Introduction to Hadoop Distributed File
System(HDFS)
Last Updated : 04 Apr, 2025
With growing data velocity the data size easily outgrows the storage limit of a
machine. A solution would be to store the data across a network of machines.
Such filesystems are called distributed filesystems. Since data is stored
across a network all the complications of a network come in.
This is where Hadoop comes in. It provides one of the most reliable
filesystems. HDFS (Hadoop Distributed File System) is a unique design that
provides storage for extremely large files with streaming data access pattern,
and it runs on commodity hardware. Let's elaborate on the terms:
Extremely large files: Here, we are talking about the data in a range of
petabytes (1000 TB).
Streaming Data Access Pattern: HDFS is designed on principle of write-
once and read-many-times. Once data is written large portions of dataset
can be processed any number times.
Commodity hardware: Hardware that is inexpensive and easily available in
the market. This is one of the features that especially distinguishes HDFS
from other file systems.
Nodes: Master-slave nodes typically form the HDFS cluster.
1. NameNode(MasterNode):
Manages all the slave nodes and assigns work to them.

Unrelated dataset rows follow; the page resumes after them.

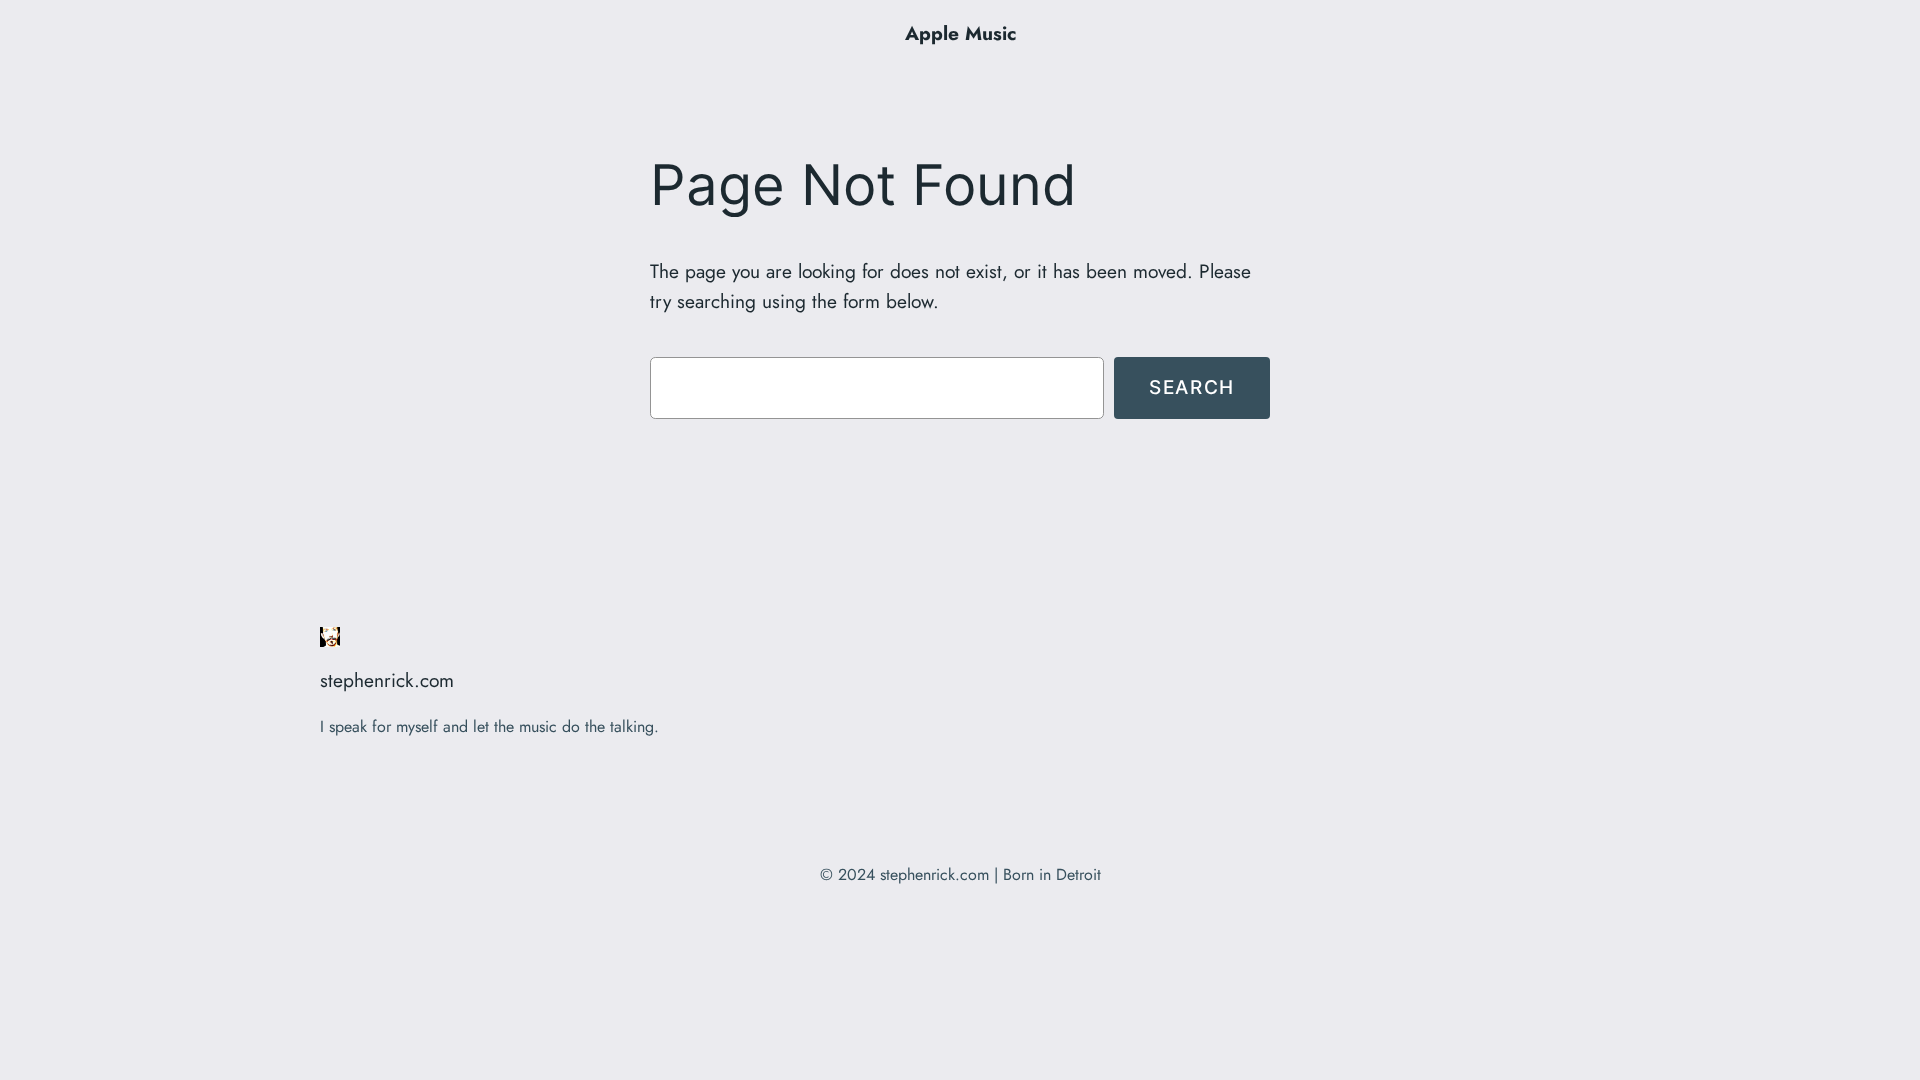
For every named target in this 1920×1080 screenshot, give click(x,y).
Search (1192, 387)
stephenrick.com (387, 680)
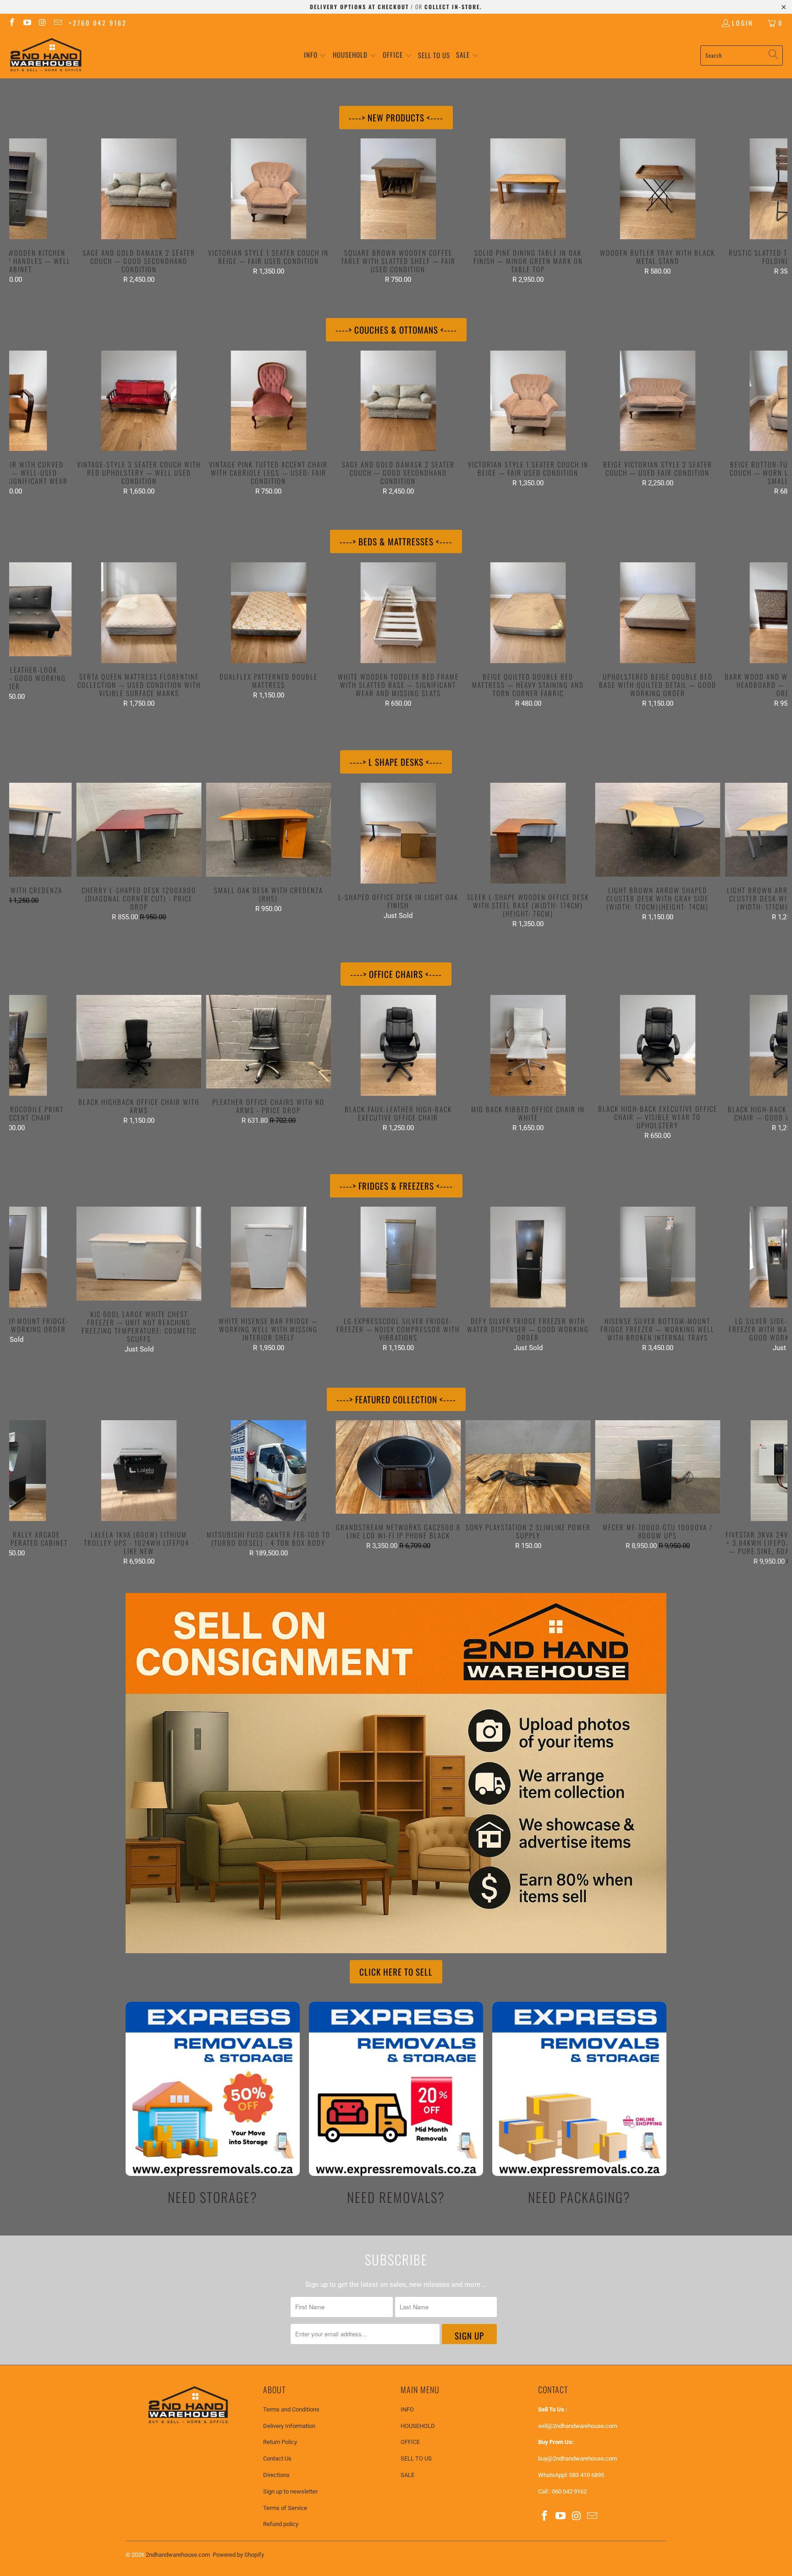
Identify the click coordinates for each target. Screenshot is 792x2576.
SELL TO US (416, 2458)
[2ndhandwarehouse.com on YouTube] (27, 22)
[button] (315, 55)
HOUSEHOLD (418, 2425)
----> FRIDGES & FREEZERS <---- (396, 1185)
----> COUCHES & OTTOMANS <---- (396, 329)
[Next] (768, 211)
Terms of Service (285, 2508)
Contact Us (277, 2458)
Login (742, 22)
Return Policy (280, 2442)
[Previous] (28, 211)
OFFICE (410, 2442)
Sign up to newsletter (290, 2491)
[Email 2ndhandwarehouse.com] (57, 22)
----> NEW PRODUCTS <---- (396, 117)
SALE (407, 2475)
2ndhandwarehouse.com (178, 2554)
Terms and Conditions (291, 2409)
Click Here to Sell (396, 1971)
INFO (407, 2409)
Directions (276, 2475)
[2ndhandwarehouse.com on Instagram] (42, 22)
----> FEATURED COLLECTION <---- (396, 1399)
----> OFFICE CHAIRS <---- (396, 973)
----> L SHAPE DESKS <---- (396, 761)
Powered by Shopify (238, 2554)
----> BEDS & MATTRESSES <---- (396, 541)
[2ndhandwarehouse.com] (45, 55)
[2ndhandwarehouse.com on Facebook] (11, 22)
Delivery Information (289, 2425)
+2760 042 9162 (98, 22)
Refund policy (280, 2524)
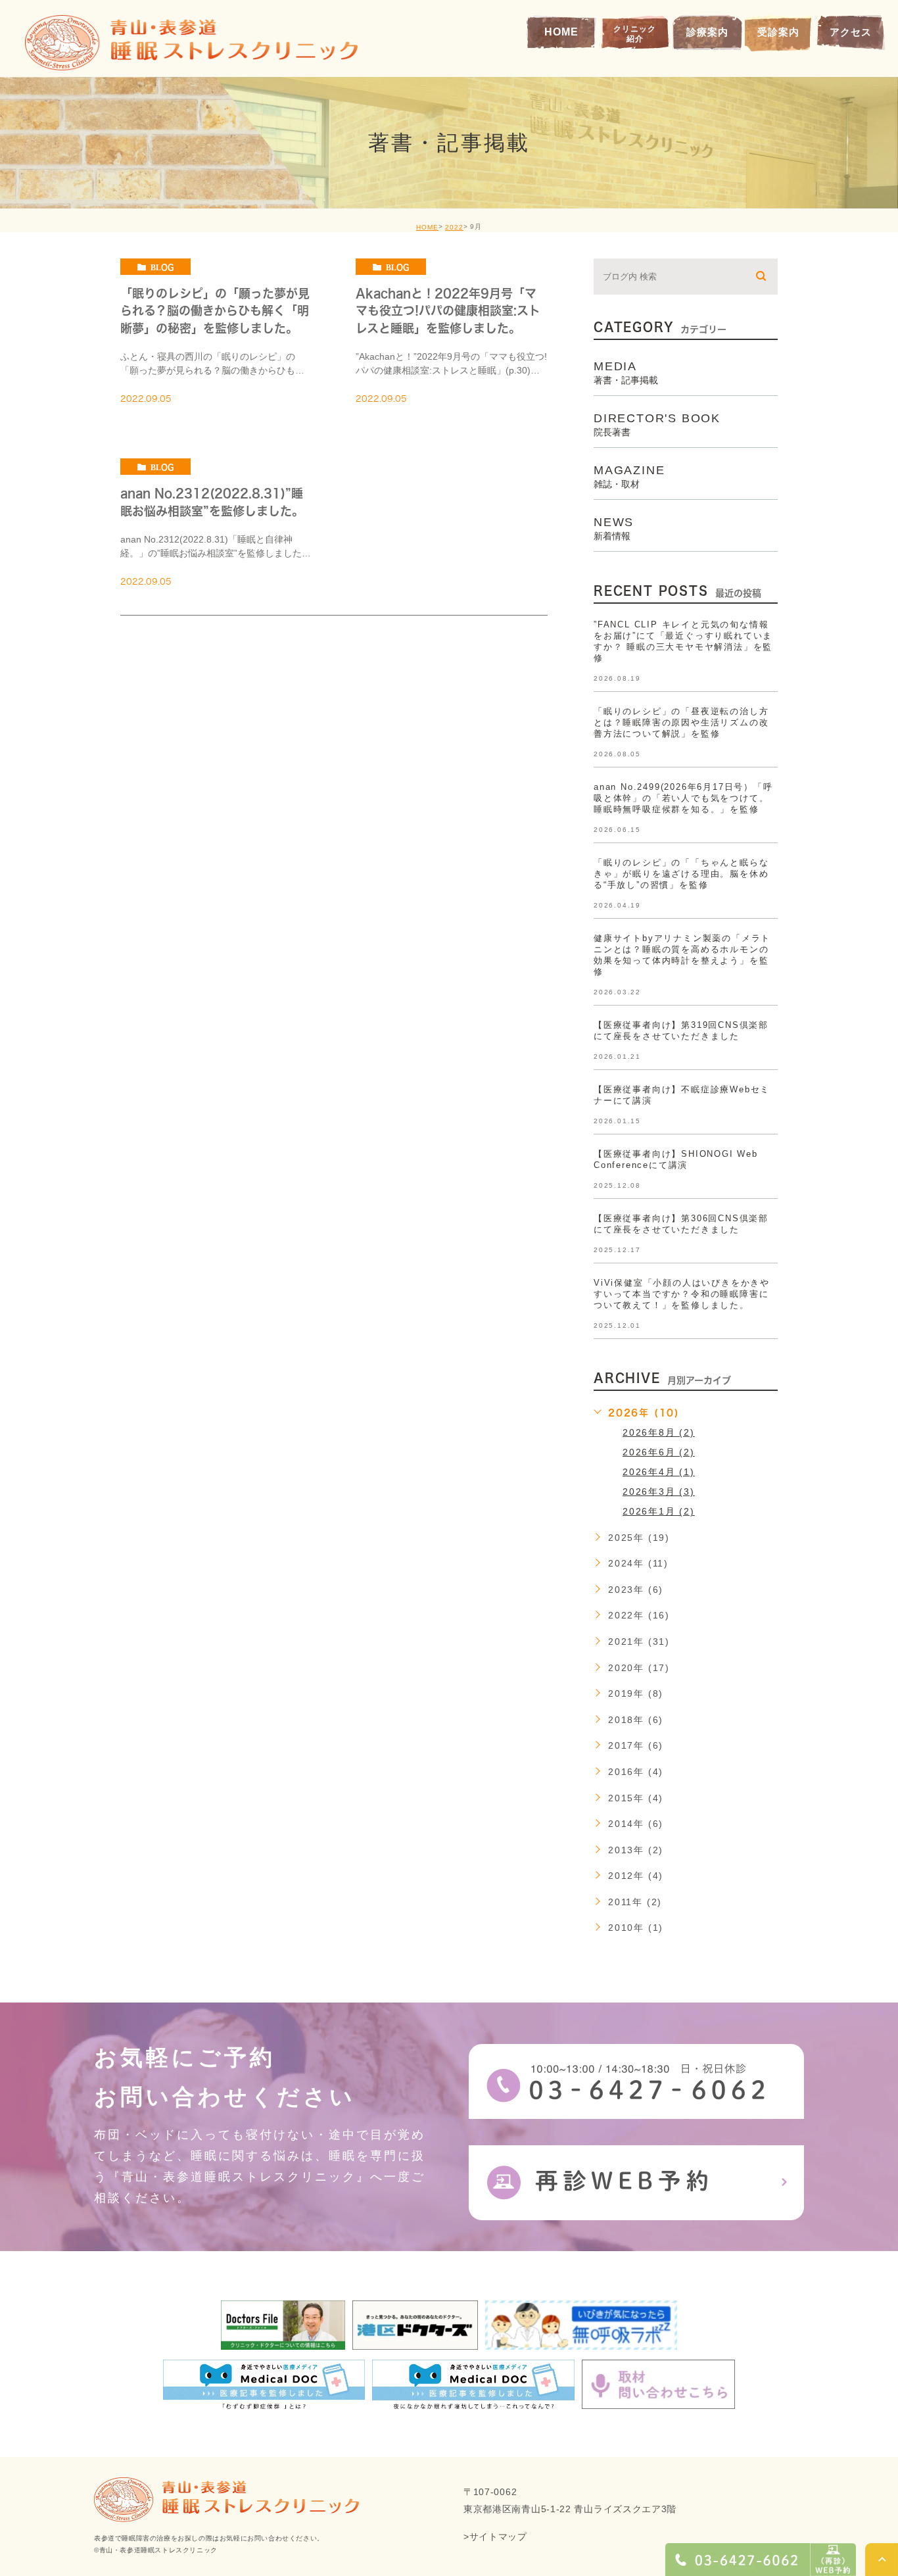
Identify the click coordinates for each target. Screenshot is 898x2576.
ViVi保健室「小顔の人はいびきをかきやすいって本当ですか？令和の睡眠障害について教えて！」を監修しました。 (682, 1294)
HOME (427, 227)
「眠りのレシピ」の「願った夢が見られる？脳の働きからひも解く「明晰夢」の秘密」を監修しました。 (215, 310)
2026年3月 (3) (659, 1491)
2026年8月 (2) (659, 1432)
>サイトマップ (495, 2536)
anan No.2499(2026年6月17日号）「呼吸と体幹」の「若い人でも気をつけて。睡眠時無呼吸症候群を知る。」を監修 (683, 798)
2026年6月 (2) (659, 1452)
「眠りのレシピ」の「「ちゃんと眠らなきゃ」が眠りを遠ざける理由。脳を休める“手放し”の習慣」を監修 (681, 874)
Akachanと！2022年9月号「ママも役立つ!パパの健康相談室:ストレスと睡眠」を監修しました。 (448, 310)
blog (162, 267)
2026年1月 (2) (659, 1511)
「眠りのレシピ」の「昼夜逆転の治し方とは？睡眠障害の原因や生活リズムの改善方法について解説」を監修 (681, 722)
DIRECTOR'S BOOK (657, 424)
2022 (454, 227)
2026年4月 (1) (659, 1472)
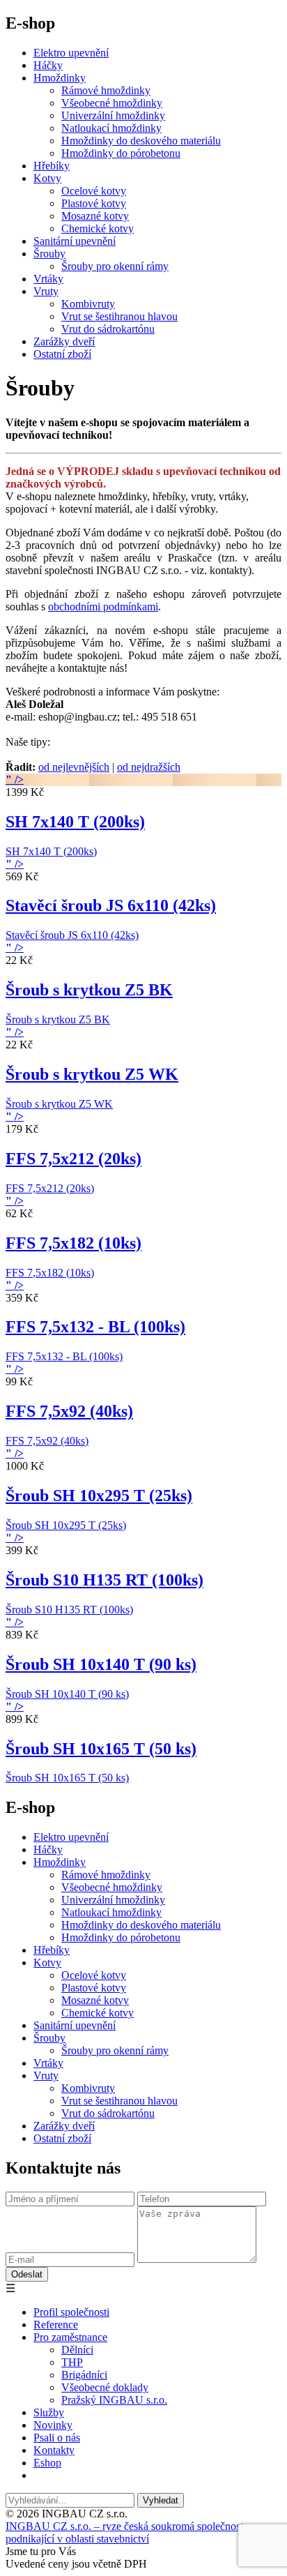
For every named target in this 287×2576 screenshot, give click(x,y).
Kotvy (47, 178)
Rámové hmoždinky (105, 90)
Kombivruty (88, 304)
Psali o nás (56, 2437)
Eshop (47, 2463)
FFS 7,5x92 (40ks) (69, 1411)
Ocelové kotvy (93, 191)
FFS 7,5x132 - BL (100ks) (95, 1327)
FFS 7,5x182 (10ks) (73, 1243)
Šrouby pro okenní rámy (115, 266)
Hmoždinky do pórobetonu (120, 153)
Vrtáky (48, 279)
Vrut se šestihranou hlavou (119, 316)
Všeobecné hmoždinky (111, 103)
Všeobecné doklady (104, 2387)
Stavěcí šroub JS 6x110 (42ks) (111, 905)
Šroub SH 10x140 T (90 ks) (101, 1664)
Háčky (48, 65)
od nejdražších (148, 767)
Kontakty (54, 2450)
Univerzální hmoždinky (113, 115)
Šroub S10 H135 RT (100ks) (104, 1580)
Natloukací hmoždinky (111, 128)
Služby (48, 2412)
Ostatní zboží (62, 354)
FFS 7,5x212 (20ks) (73, 1159)
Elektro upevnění (71, 53)
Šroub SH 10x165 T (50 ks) (101, 1749)
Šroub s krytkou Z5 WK (92, 1074)
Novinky (52, 2425)
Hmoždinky (59, 78)
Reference (55, 2324)
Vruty (46, 291)
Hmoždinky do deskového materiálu (141, 140)
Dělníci (77, 2350)
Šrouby (49, 253)
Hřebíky (51, 166)
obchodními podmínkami (103, 606)
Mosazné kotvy (95, 216)
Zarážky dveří (64, 341)
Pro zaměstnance (70, 2337)
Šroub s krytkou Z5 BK (89, 990)
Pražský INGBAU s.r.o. (114, 2400)
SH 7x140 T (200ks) (75, 822)
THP (72, 2362)
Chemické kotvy (97, 228)
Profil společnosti (71, 2312)
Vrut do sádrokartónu (108, 329)
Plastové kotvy (93, 203)
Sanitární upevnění (74, 241)
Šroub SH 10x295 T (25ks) (99, 1495)
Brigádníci (84, 2375)
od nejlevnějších (73, 767)
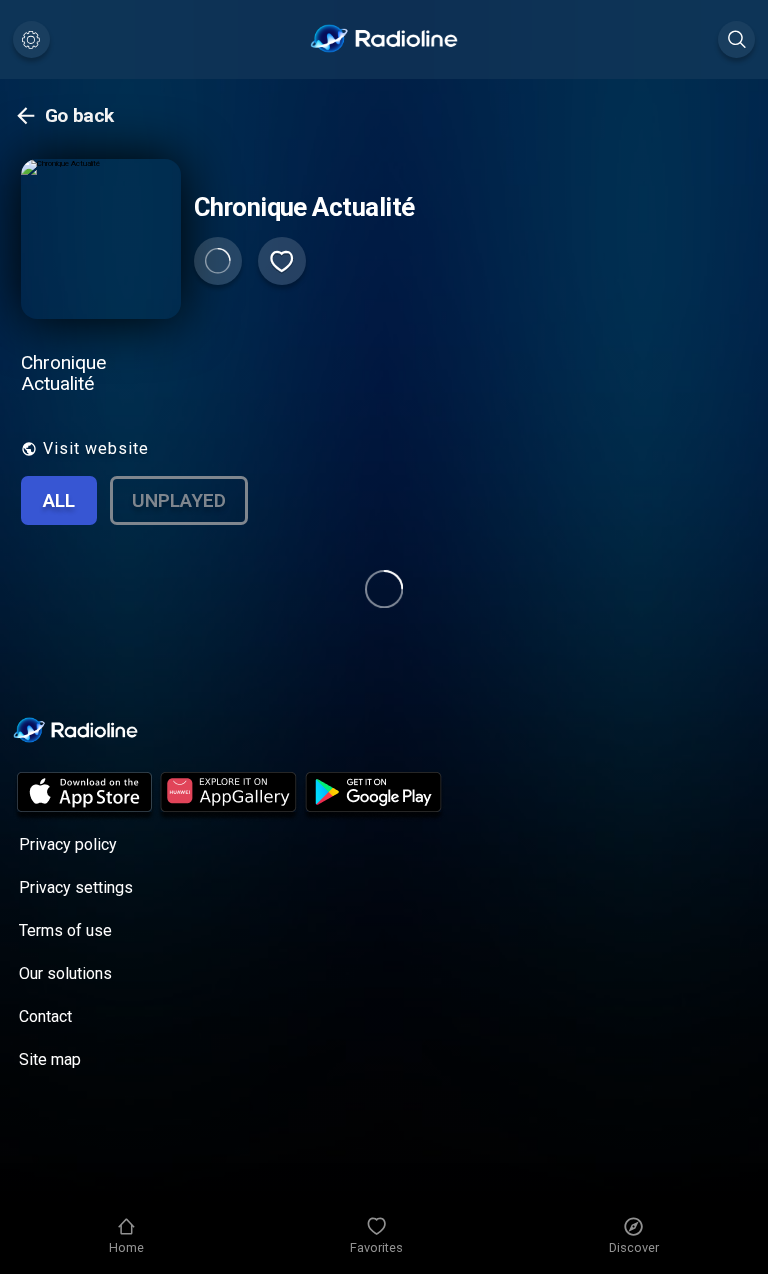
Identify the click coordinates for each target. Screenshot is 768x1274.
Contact (45, 1016)
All (59, 500)
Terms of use (65, 930)
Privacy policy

It executes filesystem namespace operations like opening, closing, and
renaming files and directories.
It should be deployed on reliable hardware that has a high configuration.
not on commodity hardware.
2. DataNode(SlaveNode):
Actual worker nodes do the actual work like reading, writing, processing,
etc.
They also perform creation, deletion, and replication upon instruction
from the master.
They can be deployed on commodity hardware.
HDFS daemons: Daemons are the processes running in the background.
Namenodes:
o Run on the master node.
oStore metadata (data about data) like file path, the number of
blocks, block Ids. etc.
o Requires a high amount of RAM.
o Store meta-data in RAM for fast retrieval i.e to reduce seek time.
Though a persistent copy of it is kept on disk.
DataNodes:
oRun on slave nodes.
o Require high memory as data is actually stored here.
Data storage in HDFS: Now let's see how the data is stored in a distributed
manner.
Lets assume that 100TB file is inserted, then masternode(namenode) will
first divide the file into blocks of 10TB (default size is 128 MB in Hadoop 2.x
and above). Then these blocks are stored across different
datanodes(slavenode). Datanodes(slavenode) replicate the blocks among
themselves and the information of what blocks they contain is sent to the
master. Default replication factor is 3 means for each block 3 replicas are
created (including itself). In hdfs.site.xml we can increase or decrease the
replication factor i.e we can edit its configuration here.
Note: MasterNode has the record of everything, it knows the location and info
of each and every single data nodes and the blocks they contain, i.e. nothing is
done without the permission of masternode.
Why divide the file into blocks?
Answer: Let's assume that we don't divide, now it's very difficult to store a 100
TB file on a single machine. Even if we store, then each read and write
operation on that whole file is going to take very high seek time. But if we have
multiple blocks of size 128MB then its become easy to perform various read
and write operations on it compared to doing it on a whole file at once. So we
divide the file to have faster data access i.e. reduce seek time.
Why replicate the blocks in data nodes while storing?
Answer: Let's assume we don't replicate and only one yellow block is present
on datanode D1. Now if the data node D1 crashes we will lose the block and
which will make the overall data inconsistent and faulty. So we replicate the
blocks to achieve fault-tolerance.
Terms related to HDFS:
HeartBeat : It is the signal that datanode continuously sends to namenode.
If namenode doesn't receive heartbeat from a datanode then it will consider
it dead.
Balancing : If a datanode is crashed the blocks present on it will be gone
too and the blocks will be under-replicated compared to the remaining
blocks. Here master node(namenode) will give a signal to datanodes
containing replicas of those lost blocks to replicate so that overall
distribution of blocks is balanced.
Replication:: It is done by datanode.
Note: No two replicas of the same block are present on the same datanode.
Features:
Distributed data storage.
Blocks reduce seek time.
The data is highly available as the same block is present at multiple
datanodes.
Even if multiple datanodes are down we can still do our work, thus making it
highly reliable.
High fault tolerance.
Limitations: Though HDFS provide many features there are some areas
where it doesn't work well.
Low latency data access: Applications that require low-latency access to
data i.e in the range of milliseconds will not work well with HDFS, because
HDFS is designed keeping in mind that we need high-throughput of data
even at the cost of latency.
Small file problem: Having lots of small files will result in lots of seeks and
lots of movement from one datanode to another datanode to retrieve each
small file, this whole process is a very inefficient data access pattern.